Secondly, the schools listed as “persistently lowest achieving,” or PI had their listing or ranking based on the federal government’s provisions or criteria. The criteria used by the federal government was found out to be based on statistics and for this reason it was not an actual representation of the situation on the ground.

Therefore, the findings were that the students were subjected to transfer in order to take them to high achieving schools but later they found themselves in a school with the low performance. The act encouraged students to transfer and this had an effect on their academic performance due to the changes of the social and physical environment.

The points of the act identified and excluded certain schools from the list of enrolment. Community schools were in this category of schools whose enrolment was below 100 test scores and juvenile court schools. The students from those schools were affected by the changes since they were in a lack of interactions from students from outside schools.

Because of the enrolment, schools were restricted in some measures and the students from those schools did not have any chance of interacting with students from high achieving schools and, for this reason, their performance on test score could not be improved.

The policy was also found to have issues of concern especially when Single Schools in the district were considered (Korgen, 2008). It was found out that the policy contained some statues, which made it not clear whether the district single schools are included on the open enrolment list or not. This, therefore, left the parents and the students in a situation when they could not make an accurate decision on matters concerning transfers and performance of these schools.

The policy was also found to have statues that affected the transfer of students whose parents either were military personnel or had served in the military. Concerning the students, the policy was found to lift the deadline on the student’s transfers if the transfer was carried out within 90 days after the application was submitted.

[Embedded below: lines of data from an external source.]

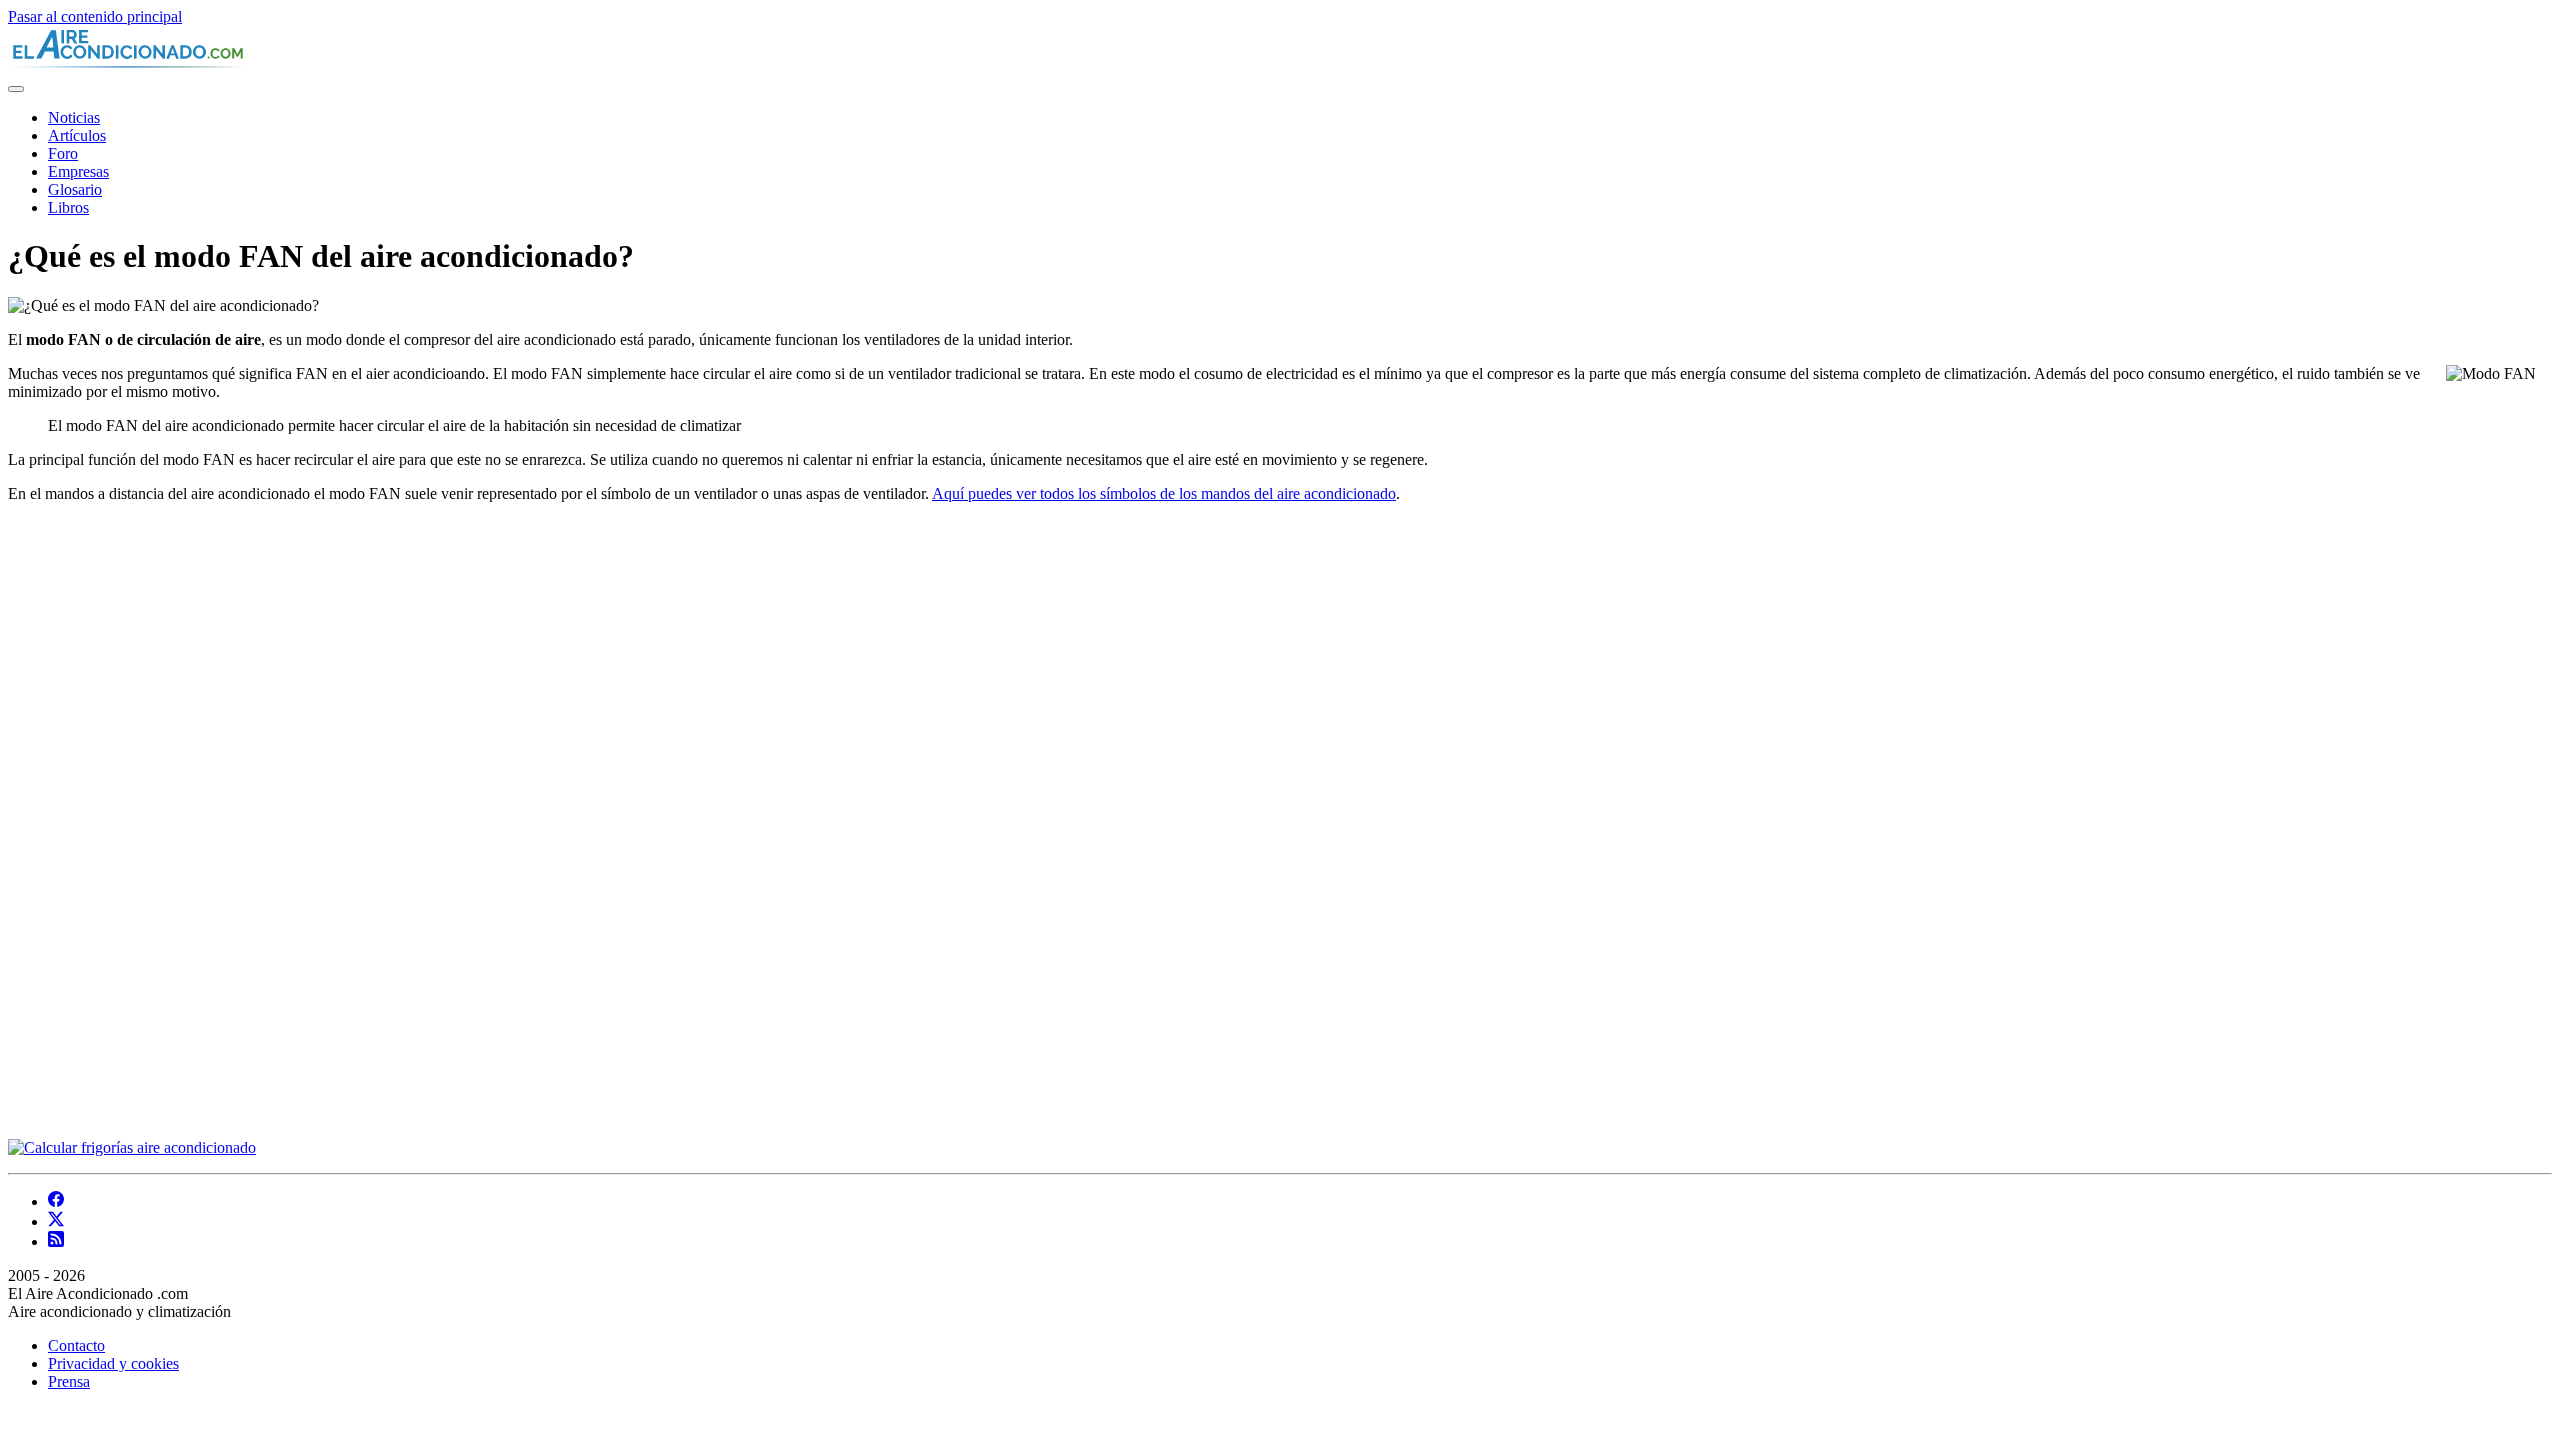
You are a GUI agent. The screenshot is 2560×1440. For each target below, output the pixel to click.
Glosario (75, 189)
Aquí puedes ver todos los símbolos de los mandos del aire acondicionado (1164, 493)
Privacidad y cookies (113, 1363)
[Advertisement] (158, 819)
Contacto (76, 1345)
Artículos (77, 135)
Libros (68, 207)
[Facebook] (56, 1201)
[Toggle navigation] (16, 89)
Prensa (69, 1381)
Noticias (74, 117)
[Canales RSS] (56, 1241)
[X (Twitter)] (56, 1221)
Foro (63, 153)
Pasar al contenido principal (95, 16)
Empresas (78, 171)
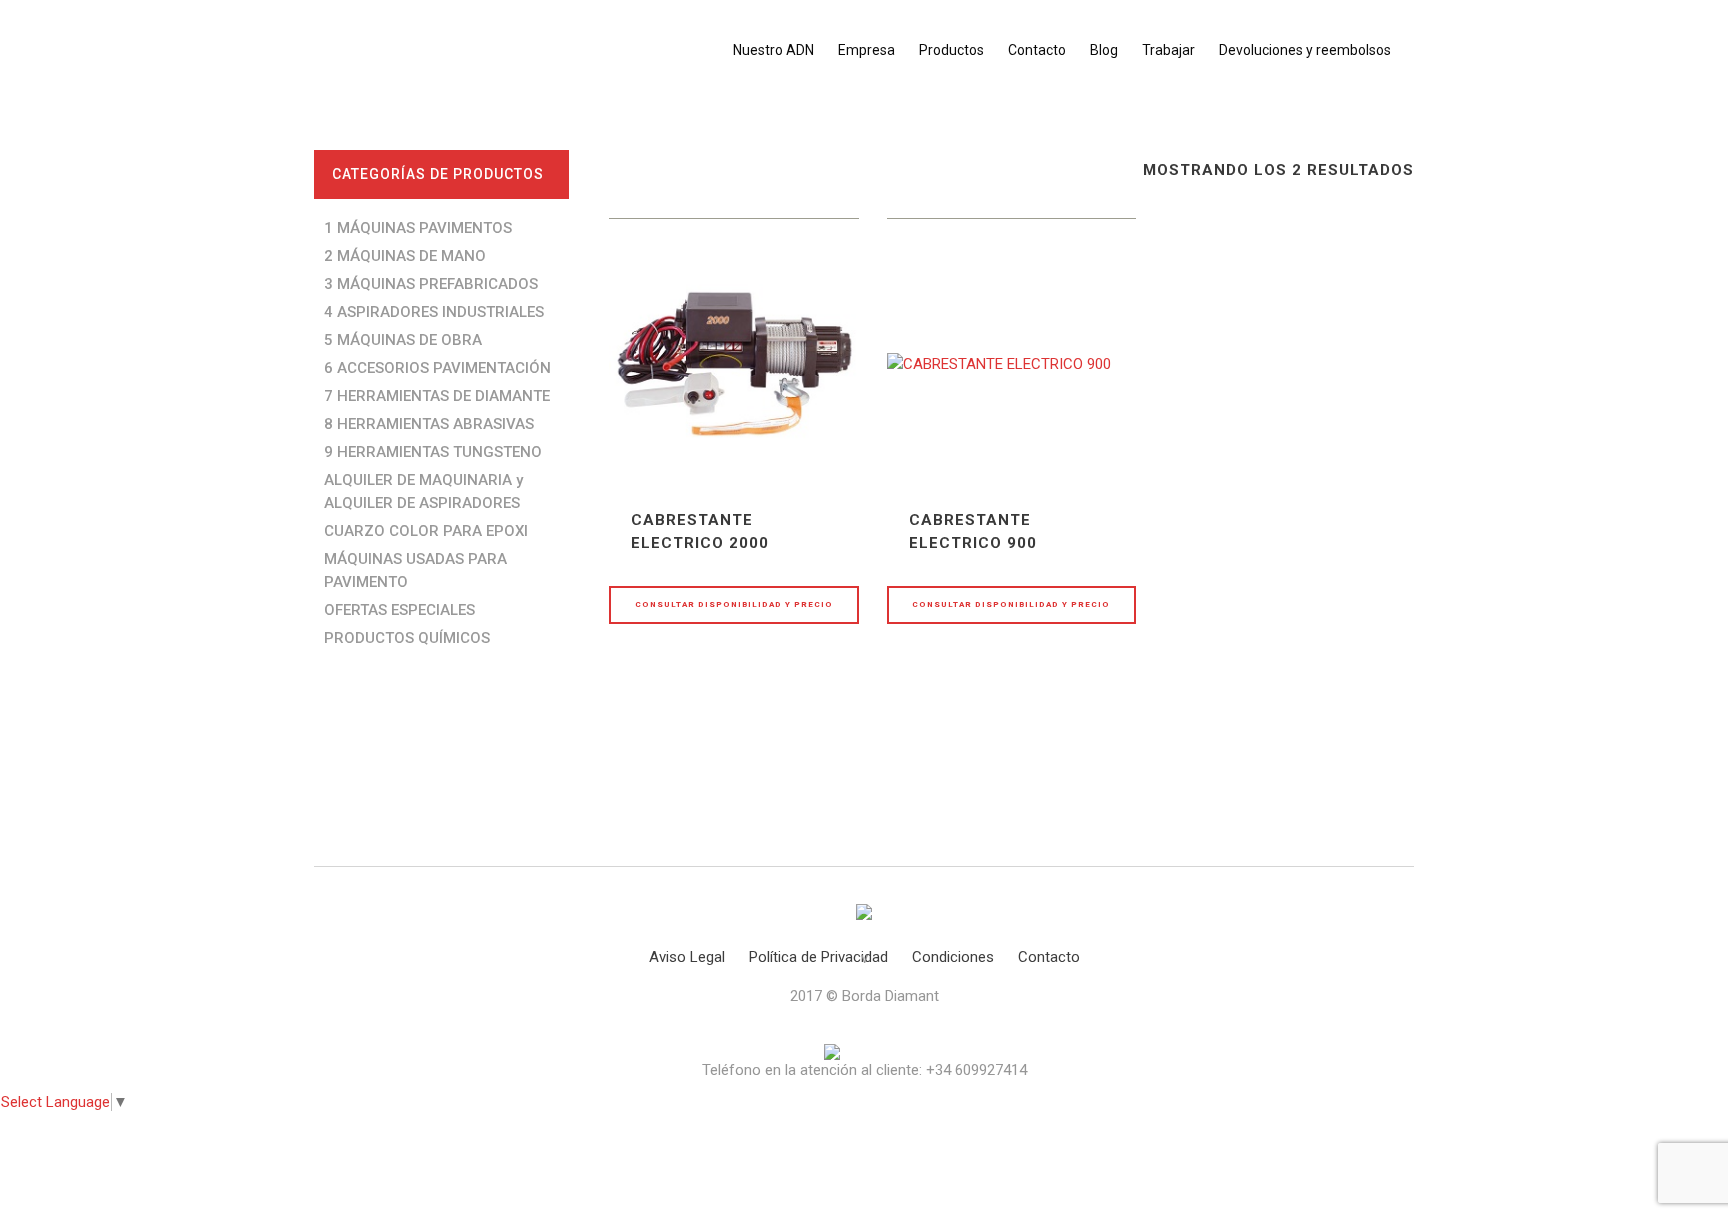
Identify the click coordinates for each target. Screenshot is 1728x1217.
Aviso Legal (687, 957)
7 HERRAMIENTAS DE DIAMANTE (437, 396)
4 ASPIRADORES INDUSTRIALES (434, 312)
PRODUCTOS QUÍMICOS (407, 638)
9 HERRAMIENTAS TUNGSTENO (433, 452)
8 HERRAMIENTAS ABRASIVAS (429, 424)
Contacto (1049, 957)
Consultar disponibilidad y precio (734, 604)
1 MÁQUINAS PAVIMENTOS (418, 228)
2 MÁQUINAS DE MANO (405, 256)
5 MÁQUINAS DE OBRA (403, 340)
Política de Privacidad (818, 957)
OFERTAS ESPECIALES (399, 610)
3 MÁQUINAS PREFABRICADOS (431, 284)
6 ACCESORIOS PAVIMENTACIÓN (437, 368)
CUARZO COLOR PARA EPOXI (426, 531)
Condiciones (953, 957)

These clauses were therefore found to be of great benefit to this particular kind of students especially when their parents were transferred from their workstations. The policy could therefore be said that it made the transfer process of this category of students easy.

The extension of the period also allowed the parents and the students to make informed inquiry about the school that they were planning to send their children. The parents and the students therefore could make all the necessary arrangement that were necessary before the student joined the school.

Sometimes different high schools in the state had different requirements that were needed for graduation. This was found out to be a major issue that could affect transfer of students in the state of California. The open enrolment policy was found to address this issue by authorizing all the students who had applied for transfers to be allowed to complete the graduation requirements in the school of enrolment.

This was of benefit to both the parents and the students. To begin with, the students had been saved the extra work of working in two different schools at the same time and therefore they could concentrate with one school. The parents were also found to benefit from the policy by saving on the expense.

Conclusion

The open enrolment policy was enacted in the state of California. With this policy in place, parents had the opportunity of transferring their children from the schools that had been ranked as low performers to schools that had been listed as high performing.

The policy therefore encouraged the transfer of students from one school to another. In some cases, transfer of students is of benefit to both the parents as well as the students especially based on academic performance, and the policy therefore provided for this transfer. I hence recommend that the policy should be adopted.

References

Kemerer, F., & Sansom, P. (2009). California school law. California: Stanford University Press.

Korgen, K. O. (2008) Contemporary readings in sociology. California: Sage Publishing Ltd.

Raffel, J. (1998). Historical dictionary of school segregation and desegregation: The American. West Port: Greenwood Publishing Group.

Rho-ng, E., & Noteware, M. (2011). Open enrolment act got choice… what now? California: Schools Boards Association.